Você falou dos temas do feminicídio e da violência  contra a mulher que estão presentes  nas narrativas. E ainda, elas estão em formato de peça de teatro. Por quê?    

O “Tango” nasceu porque nós tínhamos aqui um grupo de teatro  e ficamos com dois atores, eu e um outro colega, e a Gica, que fez doutorado aqui, que era diretora.  Daí era pra escrever uma peça. Eu perguntei para ela assim, “tá, mas a gente vai ter dois homens em cena num período de ascensão da mulher?”. Ela me respondeu: “vai, escreve sobre isso”. Aí veio a ideia, quem são esses dois  caras que estão em cena, né? E me veio a ideia de dois homens que querem espiar e são covardes. Eles vestem essa coisa machocêntrica, mas no fundo eles estão em cena espiando o crime que fizeram. São dois homens que agrediram e assassinaram suas mulheres. Então é uma peça dura, não é uma apologia aos homens, pelo contrário, é uma peça que coloca os homens em cena… Eles vão se esfarrapando, vão se arrebentando em cena, ao ponto de  dançar tango sozinhos. E o formato em peça de teatro eu acredito que dá mais potência para mostrar isso. Além disso, em uma narrativa eu teria que ter lugar de voz, um lugar de fala, eu acho que quem tem que escrever sobre isso em um romance são mulheres. Na “Nuvem vigilante” surge uma personagem que é uma mulher que  se acha uma gambá  desde que ela viu uma fêmea de gambá levando os filhotes e ela carrega umas bolinhas de papel no  marsupial dela na bolsinha e são os filhos que desapareceram.  E aos poucos ela vai revelando que no fundo ela foi vítima de uma violência terrível. Tudo é metafórico. Como apresentar isso se não for em cenas? Eu acho que é o gênero que eu mais me sinto livre. Pena que pouca gente lê teatro. 

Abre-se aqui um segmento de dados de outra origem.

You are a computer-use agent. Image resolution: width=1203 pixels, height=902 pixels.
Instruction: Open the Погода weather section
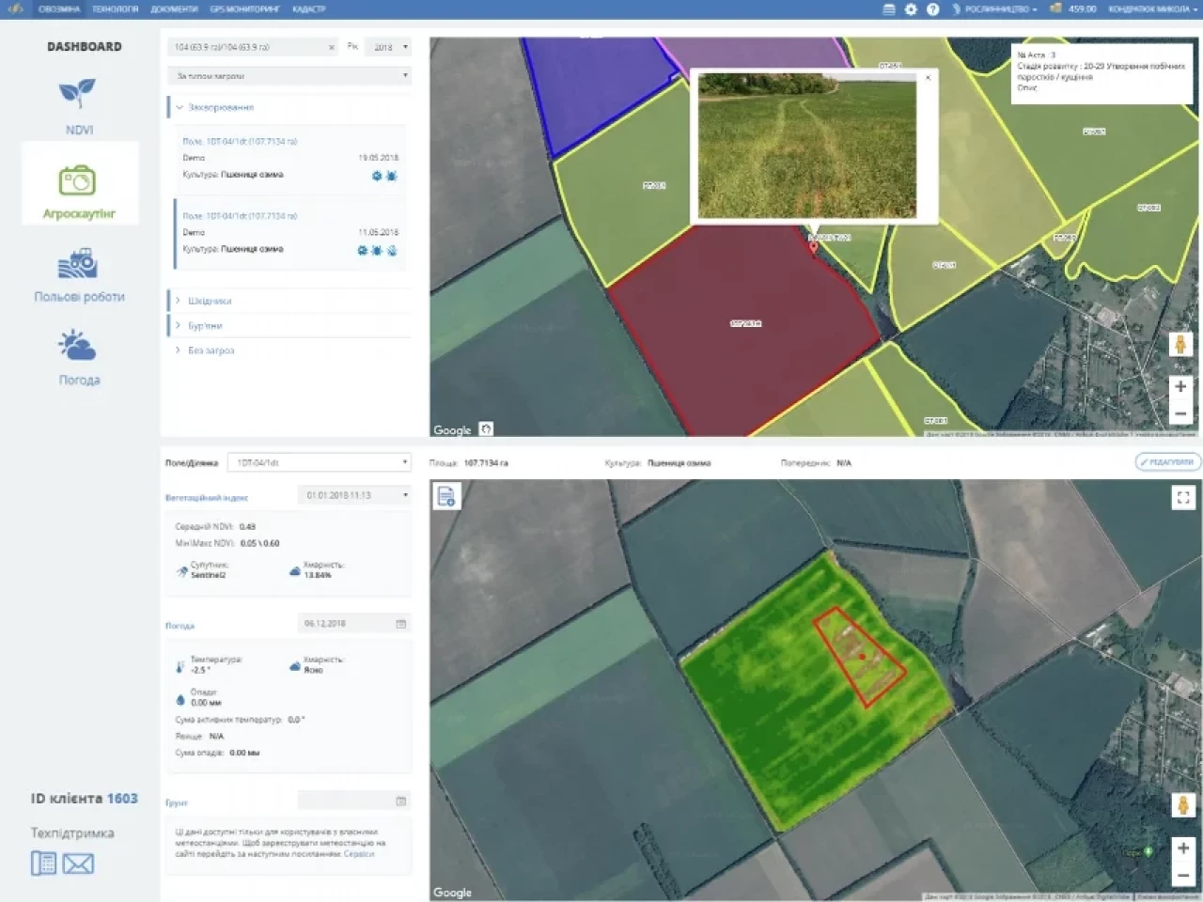[78, 347]
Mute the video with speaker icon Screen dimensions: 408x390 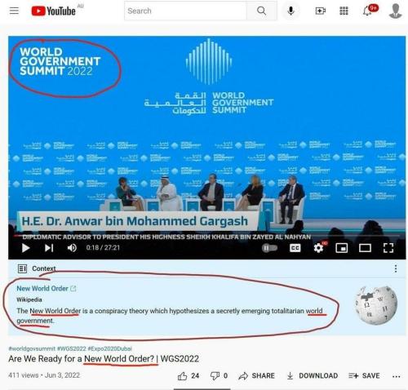pos(72,248)
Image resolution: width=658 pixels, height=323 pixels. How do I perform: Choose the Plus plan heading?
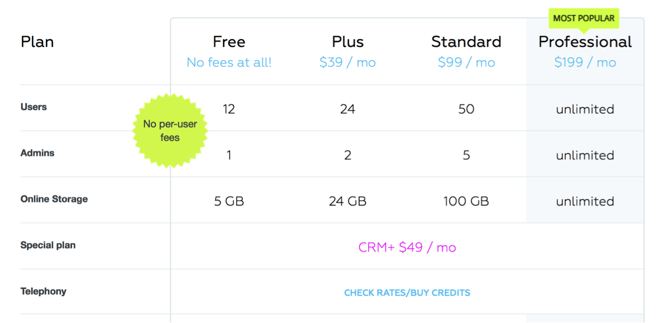[348, 42]
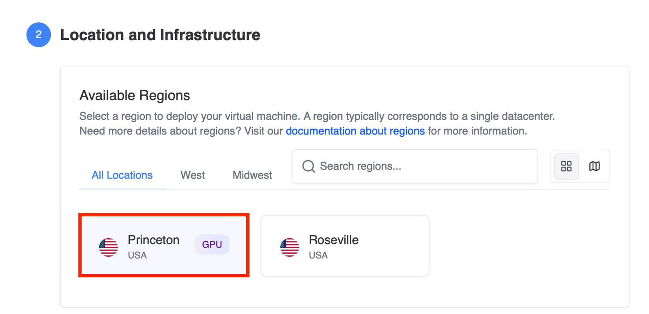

Em “Amém”há uma dimensão simbólica ou até espiritual. Essa leitura dialoga com a sua intenção ao escrever essa parte do livro?

A peça surgiu quando estávamos em plena pandemia e eu estava em um grupo de pesquisa onde analisávamos e pesquisávamos dramaturgias contemporâneas, e nós assistíamos peças online para continuar dando trabalho para os atores. Naquele momento eu comecei a escrever uma peça que ainda não sabia o nome. “Amém” é uma ironia a esse discurso forte no Brasil que não é religioso, ele usa o poder da religião, eu respeito a fé das pessoas mas existe uma indústria que usa isso e manipula, e o “Amém” é um pouco disso, dessa ideia de seita que circula entre as pessoas quando elas se fecham no próprio conceito de religião,  dessas tribos que muitas vezes nós vivemos.